* _Trecho para leitura_:
Um pequeno e imaturo grupo de havaianos insistia em se comportar de maneira inapropriada, fumando maconha o tempo todo e ouvindo um irritante radinho de pilha que colocava em risco toda a experiência científica, uma vez que o objetivo era claro: Navegar sem nenhum tipo de tecnologia moderna a bordo.
Em um dos desentendimentos, um desses havaianos agrediu fisicamente o Dr. Ben Finney, vindo a se arrepender logo depois, quando foi severamente criticado pelo mestre Mau Piailug. Coleman retrata assim o descontentamento de Mau:
“Antes de alcançar seu destino no Taiti, Mau disse a Finney que queria ir para casa e não voltaria com o grupo ao Havaí. Ben tentou convencer o sábio e velho desbravador a permanecer, mas Mau tinha decidido sair. A tensão na canoa tinha sido um peso enorme em todos os envolvidos, especialmente em seu fundador. Quando chegaram finalmente ao Taiti, a família de Ben estava lá para cumprimentá-lo, e ficaram chocados com o que viram. Ao fim da viagem, tinha perdido peso consideravelmente e exibia um olho roxo. O haole forte parecia fraco e confuso.”

* _Material fornecido_:
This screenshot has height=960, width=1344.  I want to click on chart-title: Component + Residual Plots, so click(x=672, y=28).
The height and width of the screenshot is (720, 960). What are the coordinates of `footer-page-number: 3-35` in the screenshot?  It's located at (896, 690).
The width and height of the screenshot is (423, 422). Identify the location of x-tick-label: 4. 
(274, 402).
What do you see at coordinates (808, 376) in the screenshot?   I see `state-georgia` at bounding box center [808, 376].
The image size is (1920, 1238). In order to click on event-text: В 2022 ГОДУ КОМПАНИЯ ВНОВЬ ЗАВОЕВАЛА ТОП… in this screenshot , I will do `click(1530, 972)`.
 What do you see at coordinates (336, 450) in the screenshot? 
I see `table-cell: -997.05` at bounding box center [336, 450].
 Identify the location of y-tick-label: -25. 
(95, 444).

* _Enunciado_: Transcreva o trecho sobre a viagem da canoa entre "Um pequeno e" e "moderna a bordo.", inclusive, trocando "radinho de pilha" por "rádio portátil".

* _Resolução_:
Um pequeno e imaturo grupo de havaianos insistia em se comportar de maneira inapropriada, fumando maconha o tempo todo e ouvindo um irritante rádio portátil que colocava em risco toda a experiência científica, uma vez que o objetivo era claro: Navegar sem nenhum tipo de tecnologia moderna a bordo.